Record set:
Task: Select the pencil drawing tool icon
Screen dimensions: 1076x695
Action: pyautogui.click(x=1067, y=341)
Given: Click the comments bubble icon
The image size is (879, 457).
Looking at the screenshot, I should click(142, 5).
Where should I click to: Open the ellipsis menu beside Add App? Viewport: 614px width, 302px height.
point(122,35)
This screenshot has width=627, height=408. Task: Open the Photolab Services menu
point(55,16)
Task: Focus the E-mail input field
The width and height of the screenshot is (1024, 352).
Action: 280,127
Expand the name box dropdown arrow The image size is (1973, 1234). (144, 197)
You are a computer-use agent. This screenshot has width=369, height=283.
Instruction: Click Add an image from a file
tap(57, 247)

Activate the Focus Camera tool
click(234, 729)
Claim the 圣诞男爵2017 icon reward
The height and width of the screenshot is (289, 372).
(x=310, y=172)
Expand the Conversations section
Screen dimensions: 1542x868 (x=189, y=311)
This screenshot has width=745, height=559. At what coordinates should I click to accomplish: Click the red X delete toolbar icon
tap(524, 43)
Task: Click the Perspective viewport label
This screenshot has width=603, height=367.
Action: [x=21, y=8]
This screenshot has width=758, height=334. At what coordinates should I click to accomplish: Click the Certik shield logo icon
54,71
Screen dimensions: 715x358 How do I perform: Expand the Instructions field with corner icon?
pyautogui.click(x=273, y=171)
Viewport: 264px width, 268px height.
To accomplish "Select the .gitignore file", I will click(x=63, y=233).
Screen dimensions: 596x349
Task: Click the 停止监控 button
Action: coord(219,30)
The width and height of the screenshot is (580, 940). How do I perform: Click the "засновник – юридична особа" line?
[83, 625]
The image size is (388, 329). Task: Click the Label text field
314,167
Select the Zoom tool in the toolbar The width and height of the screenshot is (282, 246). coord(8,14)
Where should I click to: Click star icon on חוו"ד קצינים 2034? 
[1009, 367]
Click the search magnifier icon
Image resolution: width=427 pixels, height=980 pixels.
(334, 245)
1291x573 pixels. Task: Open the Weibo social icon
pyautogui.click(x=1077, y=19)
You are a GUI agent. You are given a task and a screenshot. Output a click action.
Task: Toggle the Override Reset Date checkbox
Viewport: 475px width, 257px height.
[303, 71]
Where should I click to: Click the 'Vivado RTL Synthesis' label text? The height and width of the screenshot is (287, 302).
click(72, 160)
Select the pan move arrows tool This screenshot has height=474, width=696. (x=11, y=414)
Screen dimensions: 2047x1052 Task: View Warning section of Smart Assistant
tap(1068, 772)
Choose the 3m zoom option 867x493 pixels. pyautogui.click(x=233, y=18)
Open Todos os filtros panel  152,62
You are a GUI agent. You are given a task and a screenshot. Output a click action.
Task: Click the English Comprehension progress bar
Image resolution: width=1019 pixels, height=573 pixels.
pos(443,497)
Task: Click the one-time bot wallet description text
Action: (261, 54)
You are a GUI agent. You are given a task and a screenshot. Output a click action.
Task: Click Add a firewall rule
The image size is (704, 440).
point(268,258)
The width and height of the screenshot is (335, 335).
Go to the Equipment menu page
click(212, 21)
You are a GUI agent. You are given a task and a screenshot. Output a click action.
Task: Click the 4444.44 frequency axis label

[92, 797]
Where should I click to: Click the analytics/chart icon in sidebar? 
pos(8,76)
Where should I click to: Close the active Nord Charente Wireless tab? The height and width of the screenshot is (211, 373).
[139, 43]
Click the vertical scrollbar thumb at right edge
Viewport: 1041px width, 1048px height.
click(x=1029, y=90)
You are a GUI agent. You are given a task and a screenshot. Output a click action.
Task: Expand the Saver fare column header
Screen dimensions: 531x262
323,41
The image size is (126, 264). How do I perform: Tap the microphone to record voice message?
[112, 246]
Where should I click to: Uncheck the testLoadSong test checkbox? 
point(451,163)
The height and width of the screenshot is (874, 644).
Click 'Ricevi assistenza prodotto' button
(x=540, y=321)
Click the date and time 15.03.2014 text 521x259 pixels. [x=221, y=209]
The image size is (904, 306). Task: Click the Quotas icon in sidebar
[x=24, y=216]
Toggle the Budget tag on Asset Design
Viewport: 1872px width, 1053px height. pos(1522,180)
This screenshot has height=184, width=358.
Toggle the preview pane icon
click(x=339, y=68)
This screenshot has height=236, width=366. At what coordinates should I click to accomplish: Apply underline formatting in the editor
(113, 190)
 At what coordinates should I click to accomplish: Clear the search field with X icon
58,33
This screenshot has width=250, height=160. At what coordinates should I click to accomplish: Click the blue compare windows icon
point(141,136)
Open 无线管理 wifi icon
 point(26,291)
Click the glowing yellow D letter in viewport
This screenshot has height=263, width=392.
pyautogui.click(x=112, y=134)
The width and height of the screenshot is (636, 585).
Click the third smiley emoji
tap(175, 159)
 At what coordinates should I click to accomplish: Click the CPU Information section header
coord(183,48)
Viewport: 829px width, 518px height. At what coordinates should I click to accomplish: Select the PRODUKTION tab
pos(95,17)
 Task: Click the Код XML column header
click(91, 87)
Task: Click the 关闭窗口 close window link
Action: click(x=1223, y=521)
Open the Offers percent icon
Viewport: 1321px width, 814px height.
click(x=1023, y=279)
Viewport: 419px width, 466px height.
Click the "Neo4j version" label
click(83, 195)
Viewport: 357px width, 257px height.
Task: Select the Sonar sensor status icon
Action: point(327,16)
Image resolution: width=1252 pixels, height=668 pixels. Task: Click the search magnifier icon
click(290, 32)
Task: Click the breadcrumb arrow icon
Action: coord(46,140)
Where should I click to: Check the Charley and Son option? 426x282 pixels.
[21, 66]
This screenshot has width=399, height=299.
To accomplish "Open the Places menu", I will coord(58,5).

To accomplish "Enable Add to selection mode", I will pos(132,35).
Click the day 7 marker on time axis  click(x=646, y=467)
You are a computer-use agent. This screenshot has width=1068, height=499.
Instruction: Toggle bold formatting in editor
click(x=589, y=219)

Written request:
Show every line above that contains the string "dimensions", copying each one in full.

Complete answer:
Screen dimensions: 1076x695
Screen dimensions: 1542x868 (x=189, y=311)
Screen dimensions: 715x358 How do I perform: Expand the Instructions field with corner icon?
Screen dimensions: 596x349
Screen dimensions: 2047x1052 Task: View Warning section of Smart Assistant
Screen dimensions: 531x262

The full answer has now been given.